A new world to be explored

Rukhsana Yeasmin recounts her experiences of studying BA Classics at Birkbeck and the deep love she developed for the subject, which she is now continuing at MA level. She credits her tutors for support and guidance that got her through her degree in difficult times.

The year I decided to study for my undergraduate degree, Birkbeck seemed to be the best option with its strong reputation, its rich facilities in the heart of London and teaching from world-leading experts in the field of Classics. I have never regretted choosing Birkbeck since then.

My journey into the classical world started with my love of philosophy, although I never knew at the time that I was merely looking through the window, with a big new world still waiting to be explored. As I delved deeper into classical literature, it taught me in the most profound – yet accommodating – way that truth is the greatest of all virtues. It is the perfect beauty of truth that provided courage to both Odysseus and Aeneid to undertake the long journey of uncertainty. Similarly, it inspired Plato, Aristotle and Seneca to dedicate their lives in explaining and teaching philosophy. Classical literature teaches us that the search for truth remains sacred to all human existence, and the very thing that makes a hero out of a man.

**EXCERPTED DATA**:
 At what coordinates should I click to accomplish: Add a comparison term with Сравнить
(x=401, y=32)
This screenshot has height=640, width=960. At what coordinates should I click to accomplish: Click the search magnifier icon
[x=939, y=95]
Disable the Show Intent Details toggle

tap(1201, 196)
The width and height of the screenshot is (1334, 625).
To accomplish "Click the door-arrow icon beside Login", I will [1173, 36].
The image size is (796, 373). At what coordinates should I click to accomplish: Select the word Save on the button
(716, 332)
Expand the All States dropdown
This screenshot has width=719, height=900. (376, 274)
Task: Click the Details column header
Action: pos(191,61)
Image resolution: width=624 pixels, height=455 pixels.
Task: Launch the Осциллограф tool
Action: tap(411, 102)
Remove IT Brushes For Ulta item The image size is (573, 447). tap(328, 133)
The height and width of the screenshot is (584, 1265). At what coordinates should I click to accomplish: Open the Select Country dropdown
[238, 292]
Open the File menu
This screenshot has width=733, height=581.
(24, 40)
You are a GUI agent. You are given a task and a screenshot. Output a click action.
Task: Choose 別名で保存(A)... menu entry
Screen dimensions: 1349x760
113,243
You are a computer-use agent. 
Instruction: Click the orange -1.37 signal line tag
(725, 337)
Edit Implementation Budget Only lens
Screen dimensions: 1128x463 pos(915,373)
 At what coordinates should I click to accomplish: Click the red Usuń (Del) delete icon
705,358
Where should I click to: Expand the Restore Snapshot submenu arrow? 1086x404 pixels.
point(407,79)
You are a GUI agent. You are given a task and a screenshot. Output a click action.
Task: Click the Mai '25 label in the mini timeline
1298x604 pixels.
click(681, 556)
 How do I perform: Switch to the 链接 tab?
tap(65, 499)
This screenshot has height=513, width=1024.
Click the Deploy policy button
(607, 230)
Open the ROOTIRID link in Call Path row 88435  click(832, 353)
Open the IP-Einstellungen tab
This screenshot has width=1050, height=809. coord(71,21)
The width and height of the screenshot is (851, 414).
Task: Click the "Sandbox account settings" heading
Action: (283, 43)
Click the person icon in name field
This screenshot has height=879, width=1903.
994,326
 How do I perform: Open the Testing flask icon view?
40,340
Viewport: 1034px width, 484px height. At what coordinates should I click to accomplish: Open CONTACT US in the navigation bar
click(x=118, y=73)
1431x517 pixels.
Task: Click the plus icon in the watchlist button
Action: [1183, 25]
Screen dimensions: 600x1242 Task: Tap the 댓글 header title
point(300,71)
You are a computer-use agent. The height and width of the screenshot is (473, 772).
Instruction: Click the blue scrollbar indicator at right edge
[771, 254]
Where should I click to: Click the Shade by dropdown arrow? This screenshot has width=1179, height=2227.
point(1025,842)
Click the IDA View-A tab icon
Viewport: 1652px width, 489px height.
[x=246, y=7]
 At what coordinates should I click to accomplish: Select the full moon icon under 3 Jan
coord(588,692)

**TASKS FOR THIS EXERCISE**:
a) Answer these questions from the account of studying Classics at Birkbeck:
(i) Which subject is Rukhsana Yeasmin now continuing at MA level?
(ii) What did her journey into the classical world start with?
(iii) Which three philosophers does the account name?
b) Decide whether each statement agrees with the account of studying Classics at Birkbeck. Answer yes or no and quote the words that settle it.
(i) The writer has come to regret choosing Birkbeck.
(ii) She credits her tutors with helping her through her degree.
(iii) Classical literature taught her that truth is the greatest of all virtues.
c) Write the next part of the account of studying Classics at Birkbeck, picking up after its final sentence.
The lines above play no part in any of this.

**ANSWERS FOR THE TASKS**:
a)
(i) Classics
(ii) Her love of philosophy
(iii) Plato, Aristotle and Seneca

b)
(i) No: "I have never regretted choosing Birkbeck since then."
(ii) Yes: "She credits her tutors for support and guidance that got her through her degree in difficult times."
(iii) Yes: "it taught me in the most profound – yet accommodating – way that truth is the greatest of all virtues."

c)
Although passion will carry one through tough times, achieving good results in a subject requires constancy, dedication and persistent effort every day. While having to care for an elderly parent and going through my own personal crisis in relationships and almost all spheres of life, I found deep solace in classical literature. One of my favourite verses that I learnt in my time at Birkbeck is ‘Dum spiro spero,’ or, ‘as I live I breathe.’

I had regular meetings with my personal tutors, who so kindly and promptly replied to all my emails with guidance and support every time that I reached out to them. In my two year-long modules on Greek history with Dr Christy Constantakopoulou, I was transported to Greece in every lesson, and all ancient writers and warriors came back to life. In the presence of my teacher and dissertation supervisor, Professor Catharine Edwards, everywhere my life glanced I saw possibility. I have had supreme pleasure and the deepest sense of fulfilment while working under her supervision. I am thoroughly indebted to the selfless support and guidance of both my personal tutors Dr Serafina Cuomo and Dr Christopher Farrell for supporting me in completing my undergraduate degree. Moreover, I have never met an undergraduate administration staff member as helpful as David Jones, who was always welcoming and ready to support me whenever I was in need. If it wasn’t for the help and support of them all, I do not think my hard work alone would have got me this far. I remain deeply grateful to Birkbeck and all these members of staff.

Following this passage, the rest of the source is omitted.